What this exercise calls for is an exact copy of the data.

--------

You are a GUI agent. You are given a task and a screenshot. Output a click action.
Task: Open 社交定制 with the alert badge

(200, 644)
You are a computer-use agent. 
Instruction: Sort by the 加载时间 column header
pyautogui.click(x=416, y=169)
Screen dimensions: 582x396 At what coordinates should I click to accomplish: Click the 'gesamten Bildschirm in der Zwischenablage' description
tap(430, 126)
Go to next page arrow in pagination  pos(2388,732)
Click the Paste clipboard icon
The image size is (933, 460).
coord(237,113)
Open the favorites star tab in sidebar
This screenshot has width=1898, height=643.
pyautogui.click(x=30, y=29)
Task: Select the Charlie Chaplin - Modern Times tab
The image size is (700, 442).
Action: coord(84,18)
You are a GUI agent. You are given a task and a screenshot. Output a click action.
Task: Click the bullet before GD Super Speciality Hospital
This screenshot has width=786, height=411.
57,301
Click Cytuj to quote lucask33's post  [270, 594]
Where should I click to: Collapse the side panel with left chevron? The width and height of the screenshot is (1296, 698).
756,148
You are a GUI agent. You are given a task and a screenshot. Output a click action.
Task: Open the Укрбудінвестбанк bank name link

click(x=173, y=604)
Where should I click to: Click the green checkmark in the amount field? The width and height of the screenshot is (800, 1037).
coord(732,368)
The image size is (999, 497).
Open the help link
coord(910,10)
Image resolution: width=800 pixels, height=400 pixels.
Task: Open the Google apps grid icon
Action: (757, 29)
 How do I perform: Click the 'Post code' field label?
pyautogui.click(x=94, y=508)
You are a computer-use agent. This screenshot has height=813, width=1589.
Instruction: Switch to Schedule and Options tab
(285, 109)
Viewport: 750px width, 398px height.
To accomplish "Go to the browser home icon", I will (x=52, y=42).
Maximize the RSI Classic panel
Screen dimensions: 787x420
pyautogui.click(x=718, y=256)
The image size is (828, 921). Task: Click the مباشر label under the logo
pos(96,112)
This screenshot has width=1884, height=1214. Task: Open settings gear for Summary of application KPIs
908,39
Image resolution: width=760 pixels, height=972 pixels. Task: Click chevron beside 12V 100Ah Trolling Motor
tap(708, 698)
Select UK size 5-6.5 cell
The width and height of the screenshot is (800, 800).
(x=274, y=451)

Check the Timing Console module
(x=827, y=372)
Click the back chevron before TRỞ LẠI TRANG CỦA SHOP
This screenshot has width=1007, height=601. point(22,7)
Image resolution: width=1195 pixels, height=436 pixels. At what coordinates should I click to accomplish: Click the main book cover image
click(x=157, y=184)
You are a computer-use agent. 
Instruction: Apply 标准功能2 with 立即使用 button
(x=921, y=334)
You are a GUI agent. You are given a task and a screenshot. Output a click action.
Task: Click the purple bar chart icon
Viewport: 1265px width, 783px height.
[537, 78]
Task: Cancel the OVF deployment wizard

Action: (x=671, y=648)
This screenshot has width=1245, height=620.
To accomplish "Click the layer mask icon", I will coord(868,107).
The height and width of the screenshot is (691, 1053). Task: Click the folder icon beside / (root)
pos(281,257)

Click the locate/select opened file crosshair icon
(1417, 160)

--------

TASK ANSWER —
You are a GUI agent. You are given a task and a screenshot. Output a click action.
Task: Open 社交定制 with the alert badge

(200, 644)
You are a computer-use agent. 
Instruction: Sort by the 加载时间 column header
pyautogui.click(x=416, y=169)
Screen dimensions: 582x396 At what coordinates should I click to accomplish: Click the 'gesamten Bildschirm in der Zwischenablage' description
tap(430, 126)
Go to next page arrow in pagination  pos(2388,732)
Click the Paste clipboard icon
The image size is (933, 460).
coord(237,113)
Open the favorites star tab in sidebar
This screenshot has width=1898, height=643.
pyautogui.click(x=30, y=29)
Task: Select the Charlie Chaplin - Modern Times tab
The image size is (700, 442).
Action: coord(84,18)
You are a GUI agent. You are given a task and a screenshot. Output a click action.
Task: Click the bullet before GD Super Speciality Hospital
This screenshot has width=786, height=411.
57,301
Click Cytuj to quote lucask33's post  [270, 594]
Where should I click to: Collapse the side panel with left chevron? The width and height of the screenshot is (1296, 698).
756,148
You are a GUI agent. You are given a task and a screenshot. Output a click action.
Task: Open the Укрбудінвестбанк bank name link

click(x=173, y=604)
Where should I click to: Click the green checkmark in the amount field? The width and height of the screenshot is (800, 1037).
coord(732,368)
The image size is (999, 497).
Open the help link
coord(910,10)
Image resolution: width=800 pixels, height=400 pixels.
Task: Open the Google apps grid icon
Action: (757, 29)
 How do I perform: Click the 'Post code' field label?
pyautogui.click(x=94, y=508)
You are a computer-use agent. This screenshot has height=813, width=1589.
Instruction: Switch to Schedule and Options tab
(285, 109)
Viewport: 750px width, 398px height.
To accomplish "Go to the browser home icon", I will (x=52, y=42).
Maximize the RSI Classic panel
Screen dimensions: 787x420
pyautogui.click(x=718, y=256)
The image size is (828, 921). Task: Click the مباشر label under the logo
pos(96,112)
This screenshot has width=1884, height=1214. Task: Open settings gear for Summary of application KPIs
908,39
Image resolution: width=760 pixels, height=972 pixels. Task: Click chevron beside 12V 100Ah Trolling Motor
tap(708, 698)
Select UK size 5-6.5 cell
The width and height of the screenshot is (800, 800).
(x=274, y=451)

Check the Timing Console module
(x=827, y=372)
Click the back chevron before TRỞ LẠI TRANG CỦA SHOP
This screenshot has width=1007, height=601. point(22,7)
Image resolution: width=1195 pixels, height=436 pixels. At what coordinates should I click to accomplish: Click the main book cover image
click(x=157, y=184)
You are a computer-use agent. 
Instruction: Apply 标准功能2 with 立即使用 button
(x=921, y=334)
You are a GUI agent. You are given a task and a screenshot. Output a click action.
Task: Click the purple bar chart icon
Viewport: 1265px width, 783px height.
[537, 78]
Task: Cancel the OVF deployment wizard

Action: (x=671, y=648)
This screenshot has width=1245, height=620.
To accomplish "Click the layer mask icon", I will coord(868,107).
The height and width of the screenshot is (691, 1053). Task: Click the folder icon beside / (root)
pos(281,257)

Click the locate/select opened file crosshair icon
(1417, 160)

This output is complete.